# taz.de -- Nachruf auf Sidney Poitier: Der Mann, der Mister Tibbs war
       
       > Der Vorwurf, er sei doch nur der schwarze Star, den das weiße Publikum
       > liebe, traf ihn schwer. Nachruf auf den großen Schauspieler Sidney
       > Poitier.
       
 (IMG) Bild: Blitzende Augen, geschliffene Stimme: Sidney Poitier, etwa 1965
       
       „You think of yourself as a colored man“, sagt John Prentice, gespielt von
       Sidney Poitier, zu seinem Vater, „I think of myself as a man.“ Vielleicht
       der Kernsatz in „Guess who’s coming to dinner“, [1][Stanley Kramers] Drama,
       das wie kein Film zuvor die Liebe zwischen Menschen mit verschiedenen
       Hautfarben thematisierte. Zum Zeitpunkt seiner Entstehung waren Ehen
       zwischen Weißen und Nichtweißen in 17 Bundesstaaten der USA illegal.
       
       Im Jahr 1967 waren drei den Rassismus thematisierende Filme mit dem
       bahamasstämmigen Schauspieler erschienen, der auch die
       US-Staatsbürgerschaft hatte. Neben dem genannten Drama spielte Poitier in
       „To Sir, With Love“ einen Aushilfslehrer in London, der sich den Respekt
       seiner weißen Schüler:innen erkämpft, und in „In the Heat of the Night“
       einen Polizisten, der sich mit einem rassistischen Kollegen (Rod Steiger)
       herumschlagen muss.
       
       „They call me Mister Tibbs!“, sagt Poitier zu ihm, nachdem Steiger ihn
       rassistisch beleidigt, mit blitzenden Augen und jener geschliffenen Stimme,
       die sein Markenzeichen war.
       
       Seine Sprachmelodie hatte sich der eigentlich unmusikalische Poitier beim
       Radiomoderator Norman „Sir Silken Speech“ Brokenshire abgeschaut.

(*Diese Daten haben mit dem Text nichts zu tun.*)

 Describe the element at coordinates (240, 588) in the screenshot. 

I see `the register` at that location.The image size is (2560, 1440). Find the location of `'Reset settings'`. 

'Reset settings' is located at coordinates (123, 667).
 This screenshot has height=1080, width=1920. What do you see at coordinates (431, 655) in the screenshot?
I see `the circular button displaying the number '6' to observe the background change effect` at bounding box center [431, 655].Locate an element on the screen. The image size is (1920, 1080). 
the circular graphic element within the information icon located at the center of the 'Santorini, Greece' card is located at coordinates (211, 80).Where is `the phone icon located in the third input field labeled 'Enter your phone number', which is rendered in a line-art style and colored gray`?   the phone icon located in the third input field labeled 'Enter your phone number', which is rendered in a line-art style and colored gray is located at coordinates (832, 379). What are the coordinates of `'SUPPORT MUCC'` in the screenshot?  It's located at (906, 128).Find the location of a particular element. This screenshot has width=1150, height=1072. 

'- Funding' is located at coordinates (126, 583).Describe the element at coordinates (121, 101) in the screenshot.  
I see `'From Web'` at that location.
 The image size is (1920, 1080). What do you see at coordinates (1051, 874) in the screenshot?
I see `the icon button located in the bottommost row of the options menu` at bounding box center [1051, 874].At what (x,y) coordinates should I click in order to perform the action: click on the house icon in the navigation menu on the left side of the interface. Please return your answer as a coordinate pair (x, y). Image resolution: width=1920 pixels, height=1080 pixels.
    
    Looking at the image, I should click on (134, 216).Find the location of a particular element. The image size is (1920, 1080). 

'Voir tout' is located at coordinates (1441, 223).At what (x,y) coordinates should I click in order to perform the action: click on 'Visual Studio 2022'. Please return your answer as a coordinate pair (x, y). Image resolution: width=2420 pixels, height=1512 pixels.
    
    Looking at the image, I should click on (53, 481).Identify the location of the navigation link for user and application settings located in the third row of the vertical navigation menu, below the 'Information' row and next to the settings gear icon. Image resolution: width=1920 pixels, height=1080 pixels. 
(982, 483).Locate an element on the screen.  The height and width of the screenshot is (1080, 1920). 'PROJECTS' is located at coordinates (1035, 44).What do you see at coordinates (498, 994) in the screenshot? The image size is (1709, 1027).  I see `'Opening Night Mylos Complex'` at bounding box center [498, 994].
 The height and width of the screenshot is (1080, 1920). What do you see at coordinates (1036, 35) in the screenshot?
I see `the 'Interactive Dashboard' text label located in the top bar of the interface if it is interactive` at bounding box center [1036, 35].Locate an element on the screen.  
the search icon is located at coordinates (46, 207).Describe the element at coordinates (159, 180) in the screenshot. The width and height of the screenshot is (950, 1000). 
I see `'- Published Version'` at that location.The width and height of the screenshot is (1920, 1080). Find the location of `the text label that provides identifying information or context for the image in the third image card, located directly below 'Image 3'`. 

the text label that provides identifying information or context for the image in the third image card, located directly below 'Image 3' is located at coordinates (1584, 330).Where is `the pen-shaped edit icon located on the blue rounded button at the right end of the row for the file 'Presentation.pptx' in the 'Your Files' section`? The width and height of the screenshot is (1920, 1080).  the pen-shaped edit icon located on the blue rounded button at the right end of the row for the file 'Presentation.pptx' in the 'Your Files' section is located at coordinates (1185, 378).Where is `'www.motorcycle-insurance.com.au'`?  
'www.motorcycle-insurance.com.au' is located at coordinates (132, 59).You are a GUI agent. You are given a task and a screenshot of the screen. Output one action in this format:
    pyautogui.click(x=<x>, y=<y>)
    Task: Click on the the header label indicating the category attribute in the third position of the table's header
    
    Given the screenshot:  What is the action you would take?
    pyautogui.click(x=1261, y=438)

Poitier
       arbeitete seit 1947 als Schauspieler, zunächst auf Theaterbühnen, ab 1950
       im Kino. In „Paris Blues“ spielte er 1961 einen emigrierten Jazzmusiker: In
       dem atmosphärischen Drama machen die schwarze Connie (Diahann Carroll) und
       ihre weiße Freundin Lillian (Joanne Woodward) Urlaub in Paris und stoßen
       auf Eddie (Poitier) und Ram [2][(Paul Newman).]
       
       Eigentlich sollten daraus zwei schwarz-weiße Paare entstehen. Der
       Produktionsfirma war das jedoch zu revolutionär, was Poitier nach
       Erscheinen des Films stark kritisierte. In der Endfassung gibt es zwar ein
       Geplänkel zwischen Ram und Connie, dann verliebt sich der weiße Mann jedoch
       in die weiße Frau, und Eddie hat ein Téte-à-Téte mit Connie.
       
       ## Als Bürgerrechtler aktiv
       
       In einer Szene wirft Connie ihm vor, sich in Frankreich zu verstecken: „Ich
       will, dass wir nach Hause gehen“, sagt sie, „und das ändern, was wir ändern
       müssen!“ „Mir ist die Sache egal“, gibt Eddie zurück – und die Beziehung
       scheitert an seinem fehlenden politischen Interesse.
       
       In Wirklichkeit blieben die beiden Schauspieler:innen ein paar Jahre
       zusammen. Und Poitier, der 1963 für „Lilies of the Field“ als erster
       schwarzer Schauspieler mit einem Oscar ausgezeichnet wurde (nachdem er 1958
       für „Flucht in Ketten“ als erster eine Oscar-Nominierung bekam) war zeit
       seines Lebens aktiv in der Bürgerrechtsbewegung.
       
       Vorwürfe wie die des schwarzen Dramatikers Clifford Mason 1967, Poitier sei
       nur „the Negro movie star that all white America loves“, trafen den
       Künstler schwer. In den 70ern begann Poitier, Regie zu führen, und feierte
       1980 einen Erfolg mit der überkandidelten Komödie „Zwei wahnsinnig starke
       Typen“.
       
       Neben vielen weiteren Preisen wurde er 2001 mit dem Ehren-Oscar geehrt. Am
       Donnerstag starb Poitier, der aus zwei Ehen sechs Töchter hatte, im Alter
       von 94 Jahren. Seine wohltönende Stimme wird ebenso im Ohr bleiben wie
       seine Inhalte: Es heißt „Mr. Tibbs“. Und nichts anderes.